### Deine Aufgaben
[1] Schreibe aus dem Forumsthread zu Powerbait-Duftvarianten den Abschnitt ab, beginnend bei „Hmmm.... wenn es“ und weiter bis einschließlich „der Natur kennst.“.
[2] Fasse im Forumsthread zu Powerbait-Duftvarianten den Absatz, der mit „Es kommt immer darauf an“ beginnt, als knappe Stichpunktliste zusammen und behalte dabei die wesentlichen Aussagen bei.

# Berkley powerbait Extra scent oder Natural scent



## Bobi87 (29. August 2021)

Petri,

Wo ist eig. Der Unterschied zwischen extra und natural scent?


----------



## Bomeo (29. August 2021)

Ich würde mal sagen der Unterschied liegt in der Stärke des Duftes..
extra scent = extra Duft
neutral scent = neutraler Duft


----------



## Bobi87 (30. August 2021)

Hmmm.... wenn es so ist


----------



## rippi (30. August 2021)

Extra Scent ist das volle Power Bait Flavour, während Natural Scent Powerbait tolle Duftstoffe beigesetzt sind, die du aus der Natur kennst.


----------



## Bobi87 (31. August 2021)

Ist extra.scent  dann von der Logik,  viel effektiver!?


----------



## magi (31. August 2021)

Es kommt immer darauf an, was die Forellen gerade wollen. Gewisse Aromen bzw. Kombinationen können dann - auch in Verbindung mit einer bestimmten Farbe - erfolgreicher sein als andere. Am Ende des Tages ist in den meisten Fällen die Bewegung, sprich Rotation, bei aktiver Führung das Wichtigste. Darauf würde ich mein Fokus legen...


----------

### Verfügbare Daten
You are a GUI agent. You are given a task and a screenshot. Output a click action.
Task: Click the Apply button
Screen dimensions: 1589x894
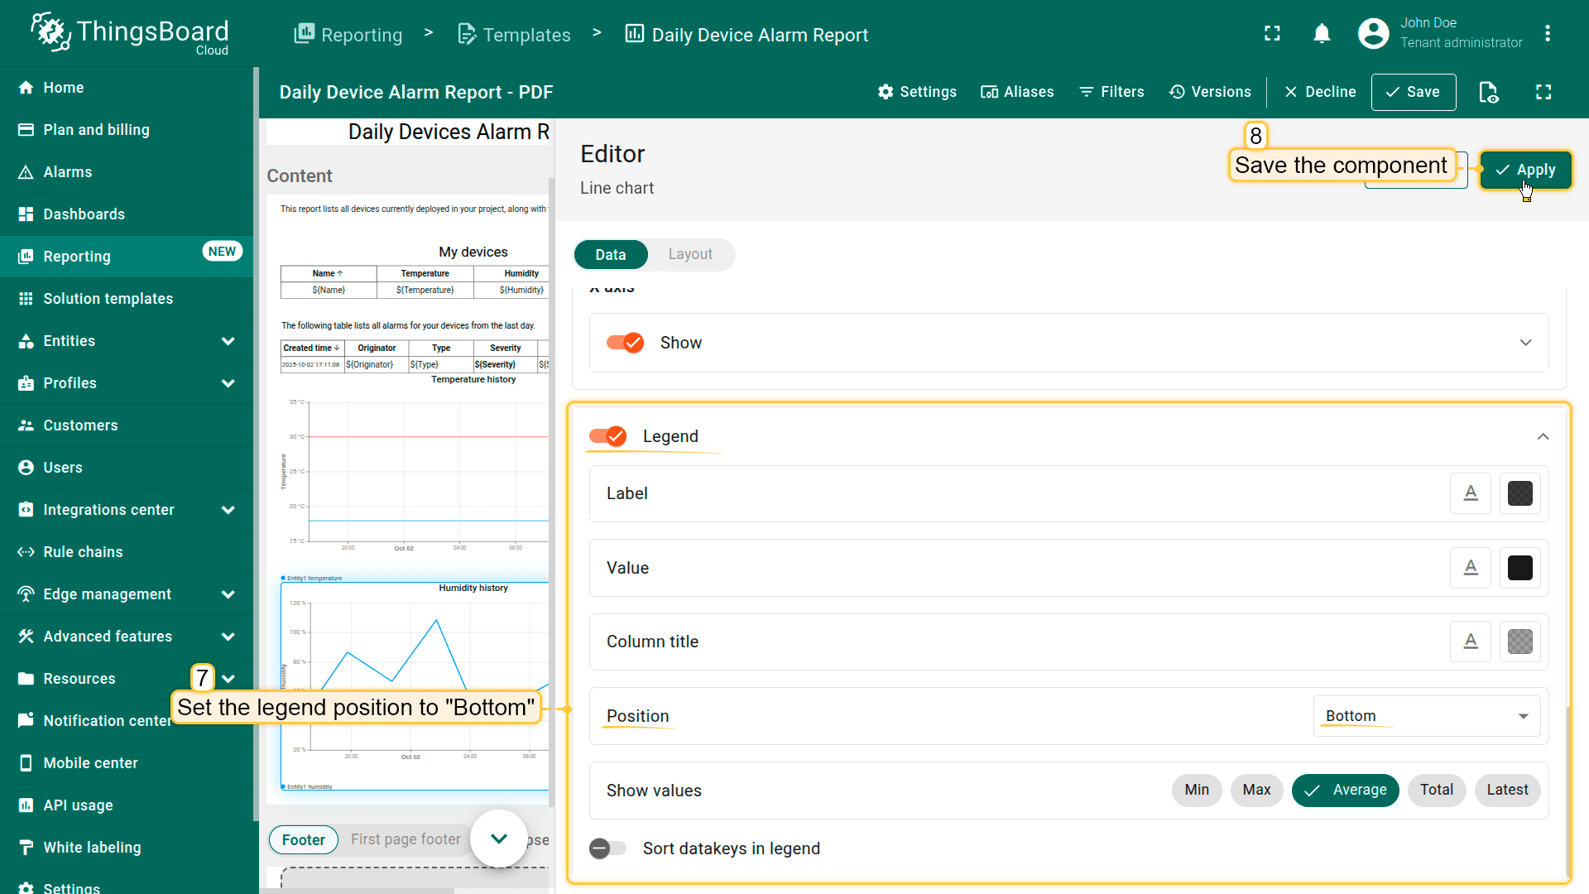pos(1524,170)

### Die Ergebnisse
[1]
Hmmm.... wenn es so ist


----------



## rippi (30. August 2021)

Extra Scent ist das volle Power Bait Flavour, während Natural Scent Powerbait tolle Duftstoffe beigesetzt sind, die du aus der Natur kennst.

[2]
- Entscheidend ist, was die Forellen gerade wollen.
- Bestimmte Aromen oder Kombinationen können erfolgreicher sein als andere, auch in Verbindung mit einer bestimmten Farbe.
- Meist ist die Bewegung am wichtigsten, also die Rotation bei aktiver Führung.
- Darauf sollte der Fokus liegen.